Soppeng Regency is a landlocked regency in South Sulawesi province of Indonesia. Soppeng Regency has its seat of government (capital) in the town of Watansoppeng, located 180 km from Makassar. The regency covers a land area of 1,500 km^{2}, and had a population of 223,826 at the 2010 Census and 235,167 at the 2020 Census.

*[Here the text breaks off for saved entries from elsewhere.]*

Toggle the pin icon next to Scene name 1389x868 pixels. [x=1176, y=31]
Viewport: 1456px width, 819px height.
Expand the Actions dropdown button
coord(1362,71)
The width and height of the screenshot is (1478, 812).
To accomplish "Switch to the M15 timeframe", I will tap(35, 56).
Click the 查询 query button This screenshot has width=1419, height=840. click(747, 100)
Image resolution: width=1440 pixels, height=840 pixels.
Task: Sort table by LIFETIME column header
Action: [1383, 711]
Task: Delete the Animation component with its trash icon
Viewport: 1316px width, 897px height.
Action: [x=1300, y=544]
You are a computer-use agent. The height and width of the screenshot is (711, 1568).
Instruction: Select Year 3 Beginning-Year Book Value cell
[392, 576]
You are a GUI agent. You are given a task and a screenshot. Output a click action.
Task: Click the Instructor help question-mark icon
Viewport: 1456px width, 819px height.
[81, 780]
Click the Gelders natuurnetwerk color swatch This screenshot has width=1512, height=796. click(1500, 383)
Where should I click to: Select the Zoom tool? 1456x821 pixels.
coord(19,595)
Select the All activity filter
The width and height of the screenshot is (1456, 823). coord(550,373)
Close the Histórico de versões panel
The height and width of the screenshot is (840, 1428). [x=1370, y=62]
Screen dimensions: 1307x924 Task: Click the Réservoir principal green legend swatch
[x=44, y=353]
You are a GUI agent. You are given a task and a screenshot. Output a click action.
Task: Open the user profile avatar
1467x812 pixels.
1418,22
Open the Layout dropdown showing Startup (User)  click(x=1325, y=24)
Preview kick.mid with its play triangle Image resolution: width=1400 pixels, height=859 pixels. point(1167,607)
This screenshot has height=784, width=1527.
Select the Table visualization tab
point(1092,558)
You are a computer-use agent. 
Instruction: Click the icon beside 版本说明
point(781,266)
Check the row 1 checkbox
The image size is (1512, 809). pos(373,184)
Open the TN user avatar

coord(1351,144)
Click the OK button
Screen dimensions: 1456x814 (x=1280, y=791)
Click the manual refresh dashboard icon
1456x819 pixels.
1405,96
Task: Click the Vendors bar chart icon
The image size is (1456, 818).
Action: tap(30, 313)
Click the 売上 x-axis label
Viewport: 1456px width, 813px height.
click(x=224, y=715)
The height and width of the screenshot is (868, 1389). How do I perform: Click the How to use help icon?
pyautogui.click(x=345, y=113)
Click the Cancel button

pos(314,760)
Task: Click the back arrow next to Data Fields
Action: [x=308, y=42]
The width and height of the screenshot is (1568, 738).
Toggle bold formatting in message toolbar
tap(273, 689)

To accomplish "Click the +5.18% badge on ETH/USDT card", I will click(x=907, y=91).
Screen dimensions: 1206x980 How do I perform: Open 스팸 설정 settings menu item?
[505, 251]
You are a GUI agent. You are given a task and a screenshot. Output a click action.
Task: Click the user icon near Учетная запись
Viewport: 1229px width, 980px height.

The official estimate of population as of mid 2025 was 241,777 (including 116,971 males and 124,806 females).

== History ==
The regency covers the area of the former Bugis Kingdom of Soppeng, of which Watansoppeng was the capital, set among rolling foothills on the western edge of the fertile Walanae Valley, which runs north to Lake Tempe.

== Administration ==
Soppeng Regency in 2025 (as in 2010) comprises eight administrative Districts (Kecamatan), tabulated below with their areas and their populations at the 2010 Census and the 2020 Census, together with the official estimates as at mid 2025. The table also includes the locations of the district administrative centres, and the number of administrative villages in each district (totaling 49 rural desa and 21 urban kelurahan), and its post code.

| Kode Wilayah | Name of District (kecamatan) | Area in km^{2} | Pop'n Census 2010 | Pop'n Census 2020 | Pop'n Estimate mid 2025 | Admin centre | No. of villages | Post code |
|---|---|---|---|---|---|---|---|---|
| 73.12.01 | Marioriwawo | 300 | 44,310 | 48,200 | 49,596 | Takalala | 13 ^{(a)} | 90862 |
| 73.12.04 | Lalabata | 278 | 44,269 | 48,663 | 50,256 | Watansoppeng | 10 ^{(b)} | 90811 - 90814 |
| 73.12.02 | Liliriaja | 96 | 26,964 | 28,107 | 28,910 | Cangadi | 8 ^{(c)} | 90863 |
| 73.12.07 | Ganra | 57 | 11.301 | 11,447 | 11,659 | Ganra | 4 | 90860 |
| 73.12.08 | Citta | 40 | 7,999 | 8,046 | 8,214 | Citta | 4 | 90861 |
| 73.12.03 | Lilirilau | 187 | 38,202 | 37,802 | 39,036 | Cabenge | 12 ^{(d)} | 90871 |
| 73.12.06 | Donri Donri | 222 | 22,920 | 23,887 | 24,732 | Tajuncu | 9 | 90853 |
| 73.12.05 | Marioriawa | 320 | 27,861 | 29,015 | 29,374 | Batu-Batu | 10 ^{(e)} | 90852 |
|  | Totals | 1,500 | 223,826 | 235,167 | 241,777 | Watamsoppeng | 70 |  |

Notes:
- (a) comprising 2 kelurahan (Labessi and Tettikenrarae) and 11 desa.
- (b) comprising 7 kelurahan (Bila, Botto, Lalabata Rilau, Lapajung, Lemba, Ompo and Salokaraja) and 3 desa.
- (c) comprising 3 kelurahan (Appanang, Galung and Jennae) and 5 desa.
- (d) comprising 4 kelurahan (Cabenge, Macanre, Pajalesang and Ujung) and 8 desa.
- (e) comprising 5 kelurahan (Attang Salo, Batu-Batu, Kaca, Limpomajang and Manorang Salo) and 5 desa.